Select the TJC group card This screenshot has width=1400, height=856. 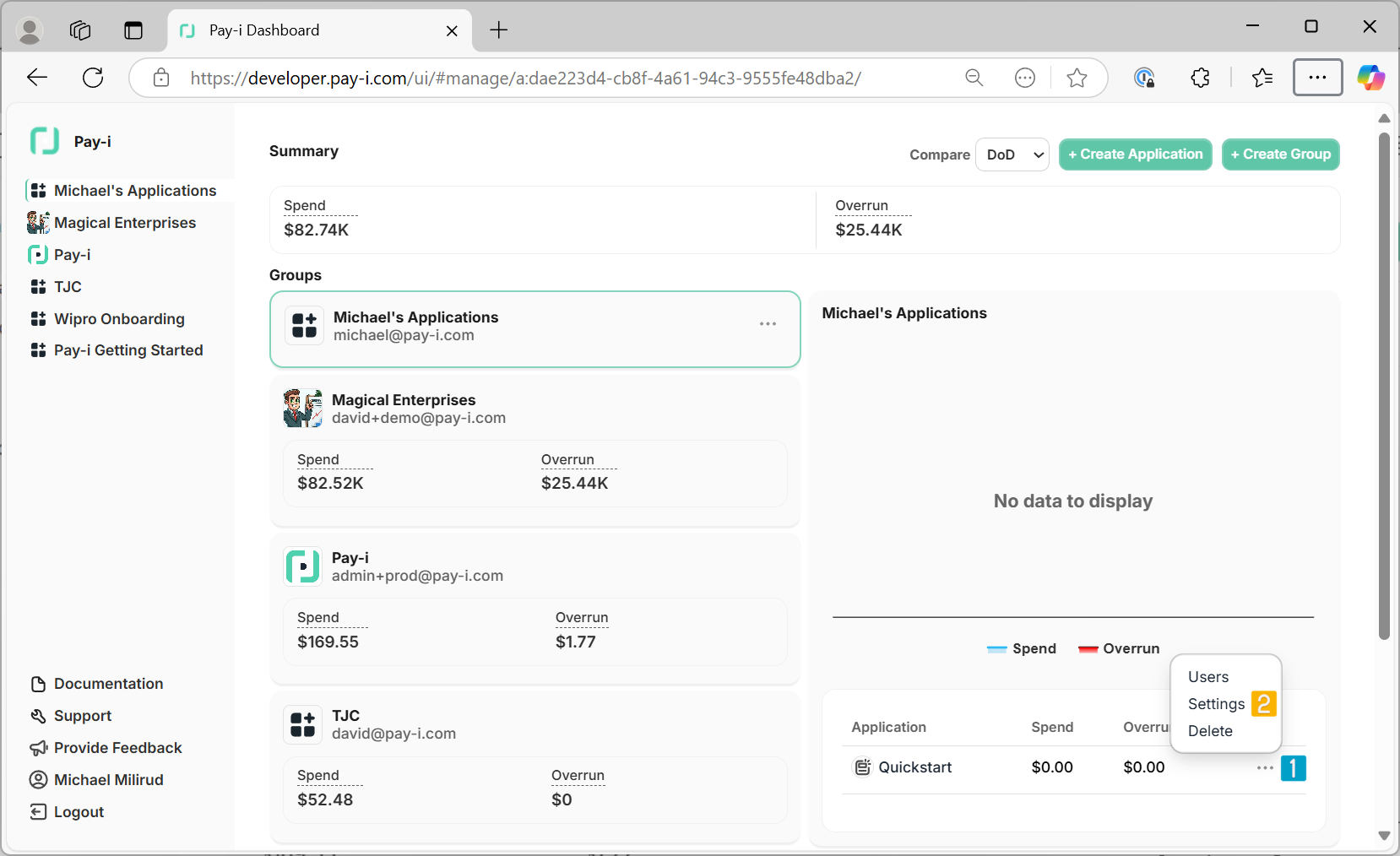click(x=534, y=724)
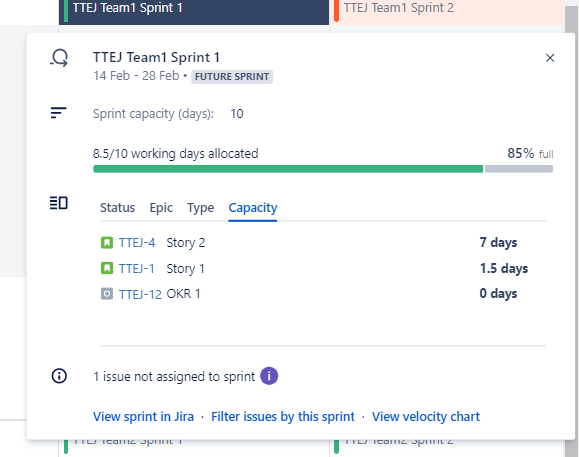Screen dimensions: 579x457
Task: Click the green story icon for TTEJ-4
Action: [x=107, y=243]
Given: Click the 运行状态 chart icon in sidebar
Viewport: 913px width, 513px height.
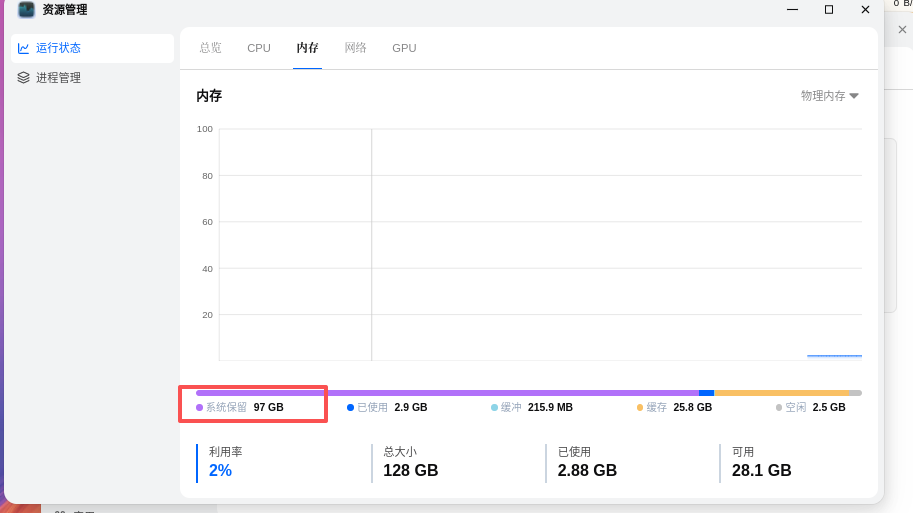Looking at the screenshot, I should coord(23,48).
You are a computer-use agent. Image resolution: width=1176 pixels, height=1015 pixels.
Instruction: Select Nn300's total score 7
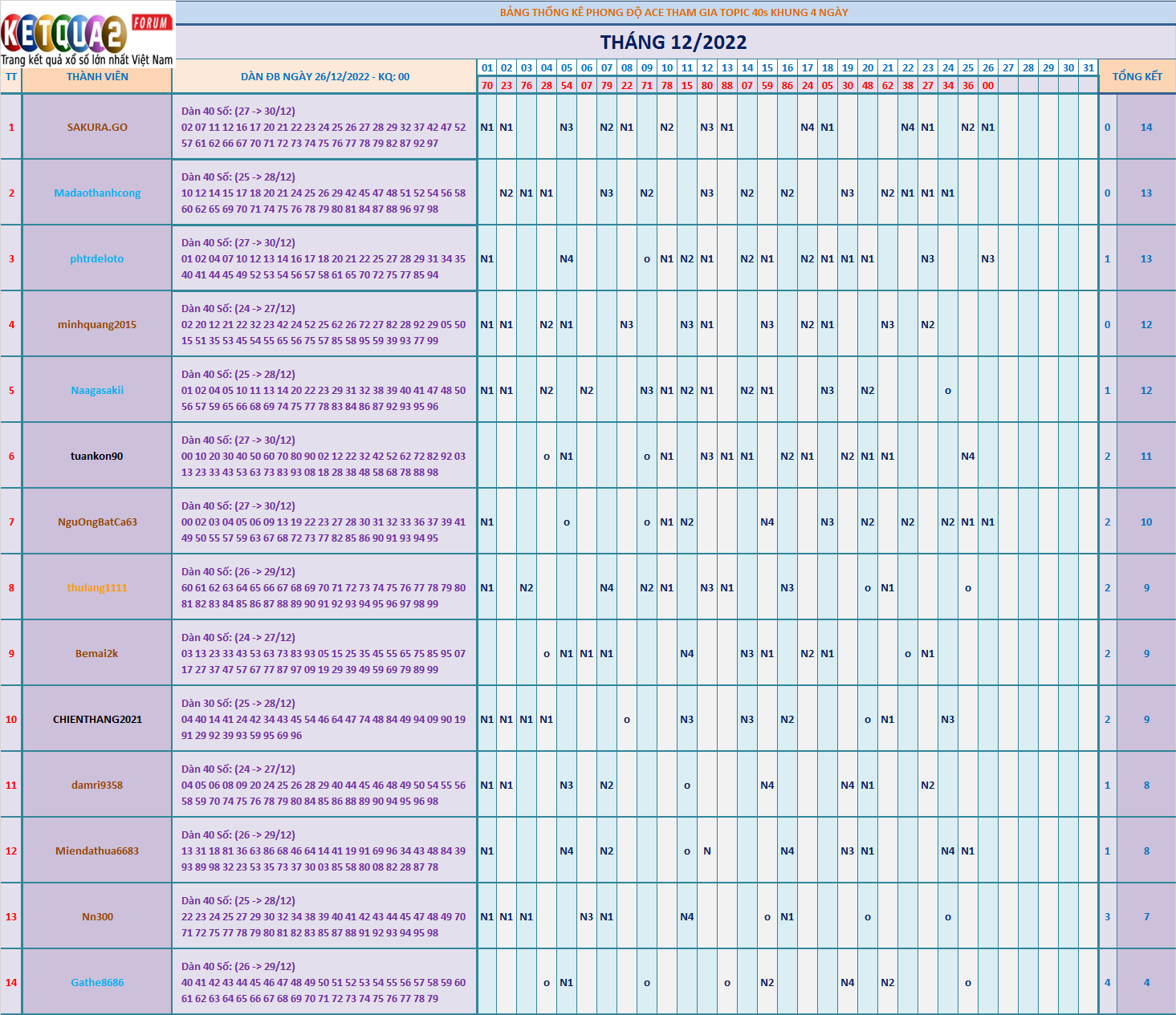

* _What this task involves_:
What the answer needs is every line from the one containing "Given: Click the 运行状态 chart icon in sidebar" through the final line of the data above, copied exactly, without pictures.

* _Written response_:
Given: Click the 运行状态 chart icon in sidebar
Viewport: 913px width, 513px height.
Looking at the screenshot, I should coord(23,48).
You are a computer-use agent. Image resolution: width=1176 pixels, height=1015 pixels.
Instruction: Select Nn300's total score 7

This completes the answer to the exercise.